To reiterate, Kaledonia was not a petitioning creditor with respect to the winding up proceedings initiated against Axis Nirman by Girdhar Trading in the Allahabad High Court. Kaledonia moved a separate application under section 7 of the IBC for their claim before the NCLT, Allahabad. Therefore, the court had to consider whether it could order a transfer of the winding up petition at the instance of a non-petitioning creditor.
The Supreme Court considered the text of the fifth proviso and stated that only party or parties related to the winding up proceeding could move an application for transfer of such proceedings. The word ‘party’ is however not defined in either of the Companies Acts, Companies Rules. or any other such allied rules. The court therefore adopted a purposive approach and analyzed various provisions of both the present and the erstwhile Companies Act to arrive at its result. As per section 278 of the Act (section 447 of the erstwhile Companies Act, 1956), a winding up order operates against all the creditors and contributories of the company, as if it has been made on a joint petition. Besides this, the court also noted that under section 292 of the Act (section 460 of the erstwhile Companies Act, 1956), the liquidator is required to consider the directions given by the resolution of the creditors. In addition, section 292(4) also empowers any person aggrieved by the decision of the liquidator to apply to the NCLT.
After analysing these provisions, the court came to the conclusion that winding up proceedings are actually proceedings in rem, in which the entire body of creditors is a party. Thus, the court concluded that the term ‘party’ in the fifth proviso to section 434(1)(c) is not limited to a petitioning creditor but rather includes the entire body of creditors. The Court accepted the contention of the appellant and permitted the transfer of the winding up proceedings of Axis Nirman to the NCLT, Allahabad.
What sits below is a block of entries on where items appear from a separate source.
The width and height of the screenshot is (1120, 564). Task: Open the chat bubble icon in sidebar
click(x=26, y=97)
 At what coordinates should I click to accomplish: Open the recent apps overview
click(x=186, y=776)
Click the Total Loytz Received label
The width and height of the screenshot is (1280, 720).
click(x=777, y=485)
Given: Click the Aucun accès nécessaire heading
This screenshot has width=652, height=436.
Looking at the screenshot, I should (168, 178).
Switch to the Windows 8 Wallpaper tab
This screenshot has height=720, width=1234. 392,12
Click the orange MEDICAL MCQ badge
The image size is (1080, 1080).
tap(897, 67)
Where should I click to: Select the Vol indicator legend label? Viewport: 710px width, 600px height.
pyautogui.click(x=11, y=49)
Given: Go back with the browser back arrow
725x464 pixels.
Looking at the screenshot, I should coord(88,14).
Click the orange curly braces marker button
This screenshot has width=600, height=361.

This decision is a step in the right direction since it recognizes the right of a non-petitioning creditor to apply for a transfer of the winding up proceedings. It ensures that a creditor is not deprived of their right solely on account of their non-participation in the original winding up proceedings against a corporate debtor. Besides this, transferring the winding up proceedings under the fifth proviso ensures that parallel proceedings are not pursued in both the forums. It would be against the very object of the IBC if parallel proceedings were to take place against a corporate debtor and finally, it is an icing on the cake that the Supreme Court clarified the scope of this provision in its clear and concise 26-page judgment.